▶ **Exercise description**: Offset every coordinate in the answers by 4, and write out again, requests included, only the rows from the line containing "will pyautogui.click(x=1638, y=941)." through the line containing "pos(161,463)", with both of those lines included.

* BEGIN Dataset extract *

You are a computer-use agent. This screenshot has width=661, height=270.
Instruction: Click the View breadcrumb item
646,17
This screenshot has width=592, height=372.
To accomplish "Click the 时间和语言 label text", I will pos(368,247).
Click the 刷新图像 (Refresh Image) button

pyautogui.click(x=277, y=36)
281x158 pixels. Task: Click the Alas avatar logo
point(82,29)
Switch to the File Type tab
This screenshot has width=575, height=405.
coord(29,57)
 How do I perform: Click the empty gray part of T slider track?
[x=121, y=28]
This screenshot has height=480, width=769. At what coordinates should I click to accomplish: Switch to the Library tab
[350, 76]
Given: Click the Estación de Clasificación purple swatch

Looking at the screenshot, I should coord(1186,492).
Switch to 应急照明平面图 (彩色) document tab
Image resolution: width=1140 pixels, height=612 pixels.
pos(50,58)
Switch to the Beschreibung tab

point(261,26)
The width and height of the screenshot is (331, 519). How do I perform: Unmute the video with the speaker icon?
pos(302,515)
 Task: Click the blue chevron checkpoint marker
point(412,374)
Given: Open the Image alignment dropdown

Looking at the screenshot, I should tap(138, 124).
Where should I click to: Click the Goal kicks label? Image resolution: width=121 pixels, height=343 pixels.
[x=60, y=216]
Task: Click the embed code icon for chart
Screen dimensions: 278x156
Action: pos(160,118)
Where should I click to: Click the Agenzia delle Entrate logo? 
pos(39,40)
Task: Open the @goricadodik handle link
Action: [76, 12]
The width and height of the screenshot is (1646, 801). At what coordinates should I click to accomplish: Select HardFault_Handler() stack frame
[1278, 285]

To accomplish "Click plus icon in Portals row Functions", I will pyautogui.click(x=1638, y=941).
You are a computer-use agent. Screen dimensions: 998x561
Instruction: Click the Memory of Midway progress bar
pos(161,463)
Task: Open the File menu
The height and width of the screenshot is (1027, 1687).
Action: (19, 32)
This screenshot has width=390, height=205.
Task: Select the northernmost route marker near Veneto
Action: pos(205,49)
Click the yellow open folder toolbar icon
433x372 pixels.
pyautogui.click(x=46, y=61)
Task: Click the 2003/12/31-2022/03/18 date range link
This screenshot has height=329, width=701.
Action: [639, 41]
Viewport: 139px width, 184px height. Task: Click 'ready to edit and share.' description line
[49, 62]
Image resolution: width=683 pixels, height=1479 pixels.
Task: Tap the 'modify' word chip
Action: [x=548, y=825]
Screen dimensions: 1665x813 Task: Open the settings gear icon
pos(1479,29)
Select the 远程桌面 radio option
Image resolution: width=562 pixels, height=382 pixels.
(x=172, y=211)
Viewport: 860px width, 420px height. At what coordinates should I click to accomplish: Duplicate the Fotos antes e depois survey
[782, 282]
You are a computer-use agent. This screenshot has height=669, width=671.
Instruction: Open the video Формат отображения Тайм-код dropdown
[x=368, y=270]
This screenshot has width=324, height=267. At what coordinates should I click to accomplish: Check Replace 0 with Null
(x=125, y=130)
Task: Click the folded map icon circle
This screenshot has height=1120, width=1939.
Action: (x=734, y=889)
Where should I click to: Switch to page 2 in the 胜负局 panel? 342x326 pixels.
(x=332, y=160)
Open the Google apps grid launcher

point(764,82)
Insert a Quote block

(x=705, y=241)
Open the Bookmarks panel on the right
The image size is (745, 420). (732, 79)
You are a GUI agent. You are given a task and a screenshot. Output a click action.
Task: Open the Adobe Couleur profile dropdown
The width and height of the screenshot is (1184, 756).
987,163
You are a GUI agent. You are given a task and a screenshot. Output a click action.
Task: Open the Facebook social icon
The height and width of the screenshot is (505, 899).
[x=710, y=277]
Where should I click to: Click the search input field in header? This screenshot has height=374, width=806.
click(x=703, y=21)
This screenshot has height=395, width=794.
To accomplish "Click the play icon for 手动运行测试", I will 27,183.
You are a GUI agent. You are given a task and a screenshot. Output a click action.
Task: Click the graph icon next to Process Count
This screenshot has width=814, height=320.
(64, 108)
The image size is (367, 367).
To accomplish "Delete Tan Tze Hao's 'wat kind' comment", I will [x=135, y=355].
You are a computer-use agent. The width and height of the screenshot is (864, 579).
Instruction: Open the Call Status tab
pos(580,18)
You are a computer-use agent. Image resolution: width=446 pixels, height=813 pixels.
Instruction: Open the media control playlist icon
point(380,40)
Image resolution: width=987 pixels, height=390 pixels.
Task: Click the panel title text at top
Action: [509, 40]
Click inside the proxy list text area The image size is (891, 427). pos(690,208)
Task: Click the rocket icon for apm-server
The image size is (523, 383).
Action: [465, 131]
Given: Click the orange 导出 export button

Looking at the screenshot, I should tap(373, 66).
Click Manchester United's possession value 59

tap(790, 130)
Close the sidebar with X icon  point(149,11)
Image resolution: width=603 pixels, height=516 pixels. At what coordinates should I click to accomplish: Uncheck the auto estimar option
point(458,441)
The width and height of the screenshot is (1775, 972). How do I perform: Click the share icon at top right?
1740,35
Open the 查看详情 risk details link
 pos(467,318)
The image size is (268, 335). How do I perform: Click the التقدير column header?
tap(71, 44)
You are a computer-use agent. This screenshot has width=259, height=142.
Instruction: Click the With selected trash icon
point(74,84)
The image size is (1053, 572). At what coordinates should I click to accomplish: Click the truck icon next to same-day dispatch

* END Dataset extract *

▶ **Worked solution**:
To accomplish "Click plus icon in Portals row Functions", I will pyautogui.click(x=1642, y=945).
You are a computer-use agent. Screen dimensions: 998x561
Instruction: Click the Memory of Midway progress bar
pos(165,467)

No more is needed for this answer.